Não há mais dúvidas sobre ser a Educação Popular uma criação genuína da América Latina e, mais especificamente, do Brasil. Em outra obra, que escrevi com Moacir Gadotti, tratei mais detalhadamente do tema: “Como concepção da educação, a Educação Popular é uma das mais belas contribuições da América Latina ao pensamento pedagógico universal. Isso se deve, em grande parte, à atuação internacional de um dos seus mais importantes representantes: Paulo Freire. Ele deixou, por onde passou, as sementes de uma concepção popular emancipadora da educação. Essas sementes floresceram em numerosos grupos e organizações, nas últimas décadas, unindo conscientização e organização popular” (ROMÃO; GADOTTI, 2008, p. 5).

Inicialmente, os pedagogos inscritos no universo da Pedagogia Crítica – com um forte viés materialista-dialético – chamavam de “Educação Popular” a que faziam nos movimentos e nas organizações sociais, considerando a desenvolvida por outros educadores, especialmente pelos que trabalhavam no sistema formal de ensino, como “burguesa”, “não-popular” e, até mesmo, como “antipopular”. Como se pode perceber, não havia (e não há ainda) consenso quanto à concepção de Educação Popular, nem, muito menos, quanto à de “Educador Popular”.

No entanto, mesmo com a polissemia das expressões e com as verdadeiras dissensões internas, a Educação Popular, como prática educacional e como teoria pedagógica, disseminou-se por todos os continentes, quase sempre voltada para a defesa dos direitos e interesses populares e levada a cabo por educadores engajados na resistência às mais variadas formas de opressão.

No Brasil, a Educação Popular passou, nitidamente, por cinco fases: Popular Nacional-Desenvolvimentista (1954-1963); Popular da Resistência (1964-1985); Popular Ambígua (1986-1999); Eutanásia Pedagógica (1999-2002); Popular Cidadã (2003-2010).

Vejamos, ainda que sumariamente, cada uma dessas fases, para se compreender como a Educação Popular e, consequentemente, o Educador Popular foi ganhando conotações semânticas variadas, na medida em variaram os papéis e os objetivos dos sujeitos educacionais no seio de uma sociedade que passou por muitas transformações políticas, mantendo, no entanto, um sistema econômico iníquo e uma estratificação social injusta.

a)                  Popular Nacional-Desenvolvimentista (1950-1963): Essa fase durou mais de uma década e, na verdade, estendeu-se até os primeiros meses de 1964, sendo interrompida apenas pelo golpe militar desfechado em março desse mesmo ano.
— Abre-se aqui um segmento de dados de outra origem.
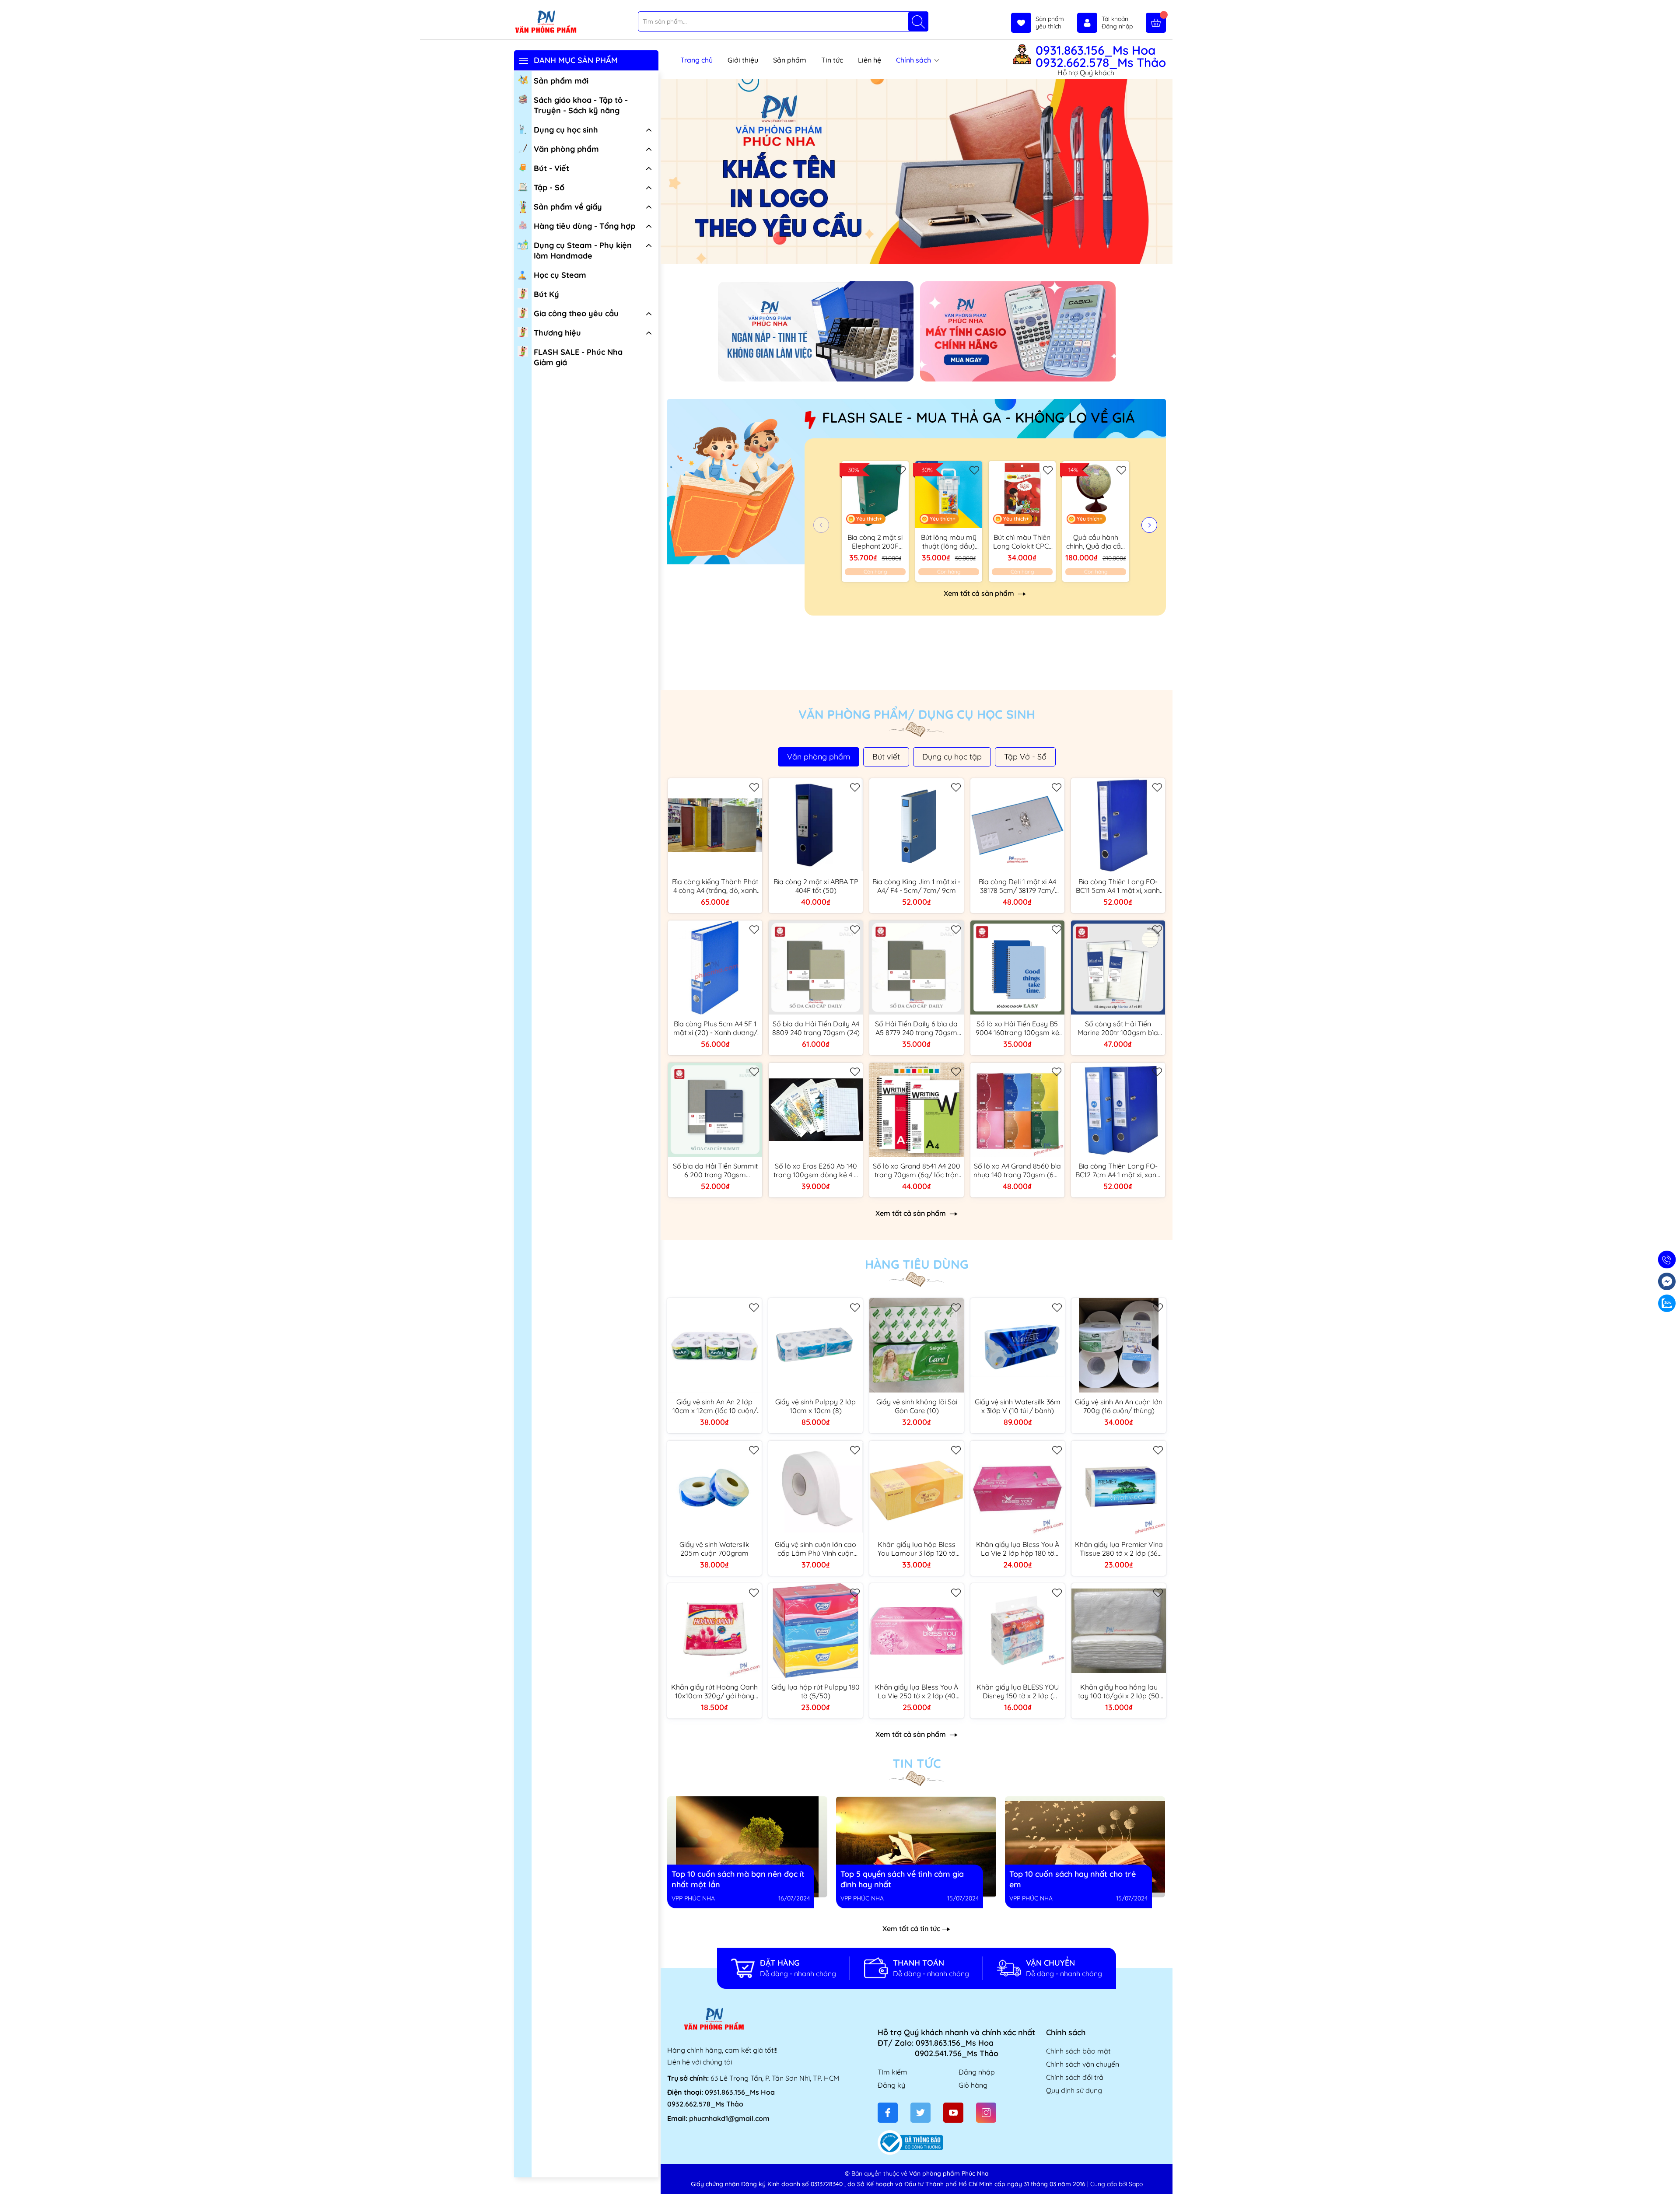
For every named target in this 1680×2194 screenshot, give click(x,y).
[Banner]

Corresponde ao período do Populismo Nacional-Desenvolvimentista dos governos de Getúlio Vargas (1950-1954), de Juscelino Kubitschek de Oliveira e, mais especificamente, ao de João Goulart (1961-1964).
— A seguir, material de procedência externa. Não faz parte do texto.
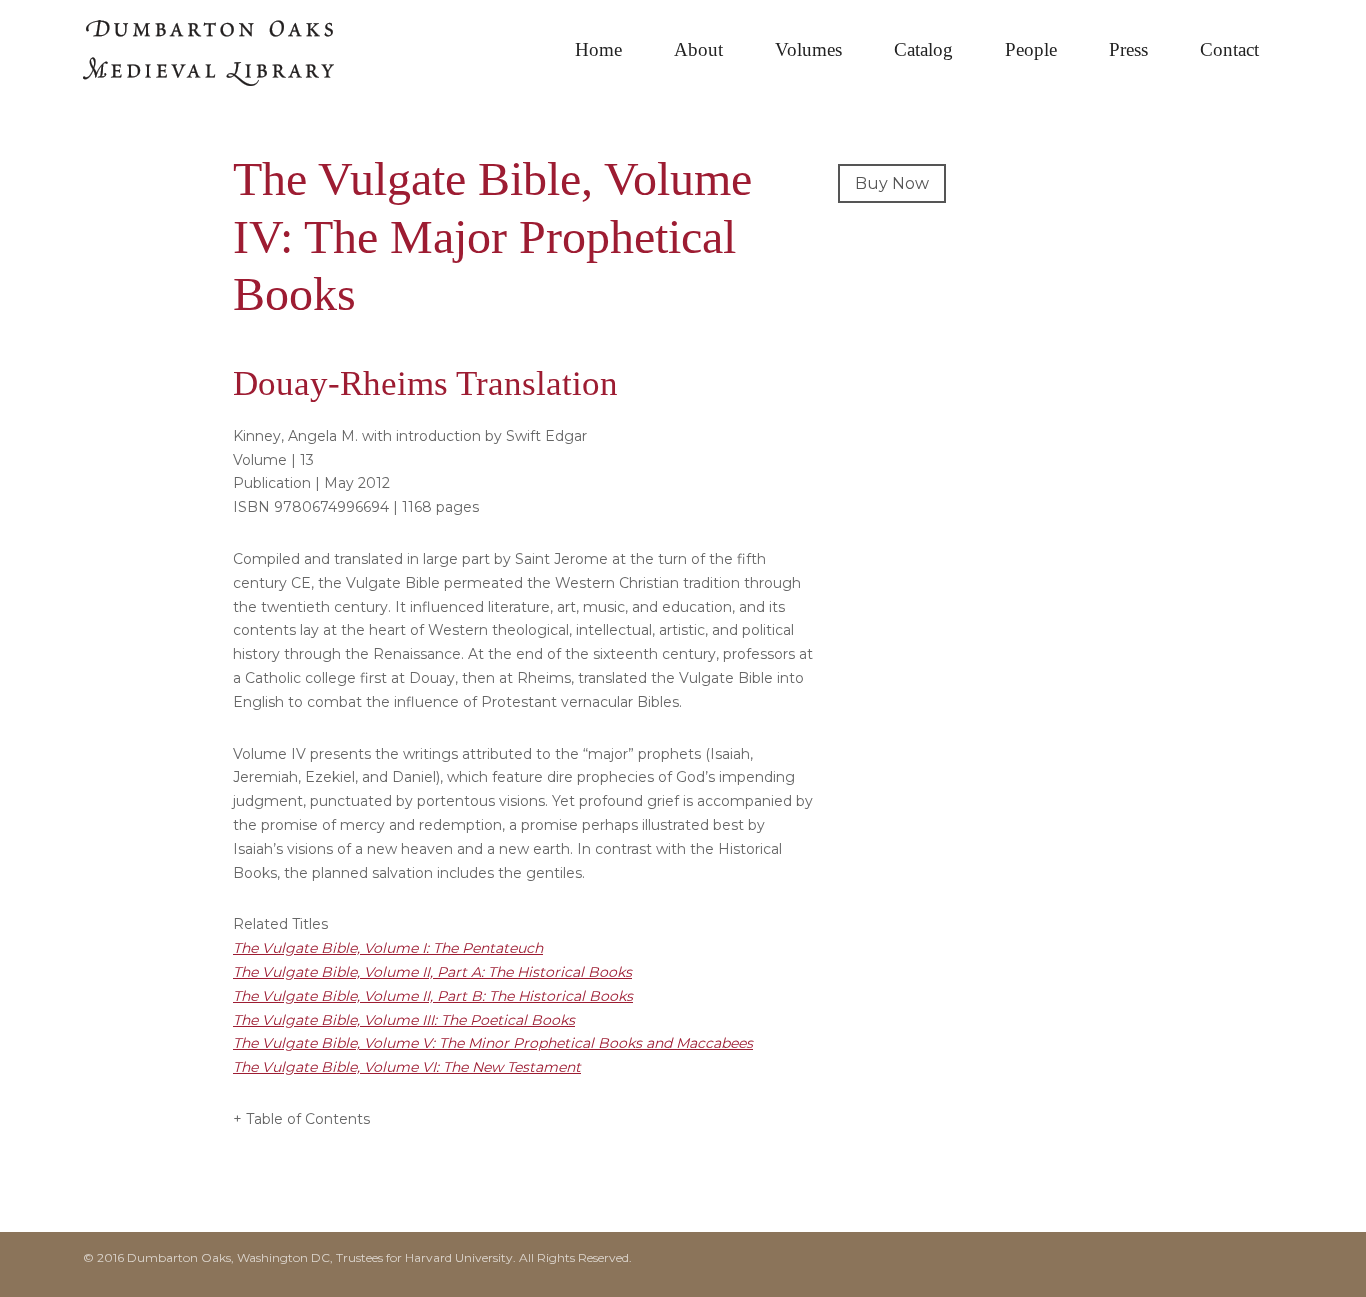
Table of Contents (308, 1119)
Este último governo foi marcado por um forte desequilíbrio institucional, tendo o país passado pela renúncia do Presidente Jânio Quadros, pela experiência de um parlamentarismo artificial, ou “biônico”, como foi chamado à época, e pelo retorno ao Presidencialismo, por meio de um plebiscito. Foi na conjuntura das “reformas de base” da fase presidencialista do Governo de “Jango” (apelido popularmente afetivo atribuído ao Presidente da República) que se desenvolveu a Educação Popular Nacional-Desenvolvimentista, no seio da qual emergiu a revolucionária concepção freiriana de educação. Aliás, o Populismo Latino-Americano e Brasileiro, mais do que um estilo de governo, constituiu uma verdadeira categoria política, que se apresenta com uma contradição estrutural: ao possibilitar a emergência do povo na arena política, ele potencializa a verdadeira revolução, mas a contém com a liderança carismática dos líderes políticos. Em certo sentido, o Populismo representa uma ditadura incompleta e uma democracia mutilada. Ditadura incompleta, porque o líder populista necessita da base popular de sustentação política, uma vez que se distancia das elites. Suas pretensões personalistas são limitadas pelas concessões que tem de fazer às massas emergentes na política. Democracia mutilada, porque a participação popular na política se limita à legitimação das decisões tomadas na cúpula do governo populista. Assim, o Populismo se apresenta contraditório em sua própria estrutura e funcionamento, porque, se funcionar muito bem, corre o risco de ser superado pelo socialismo, na medida em que as massas de manobra se transformam em povo consciente de seu papel político; se não funciona, é destruído pelas elites das quais se afastou.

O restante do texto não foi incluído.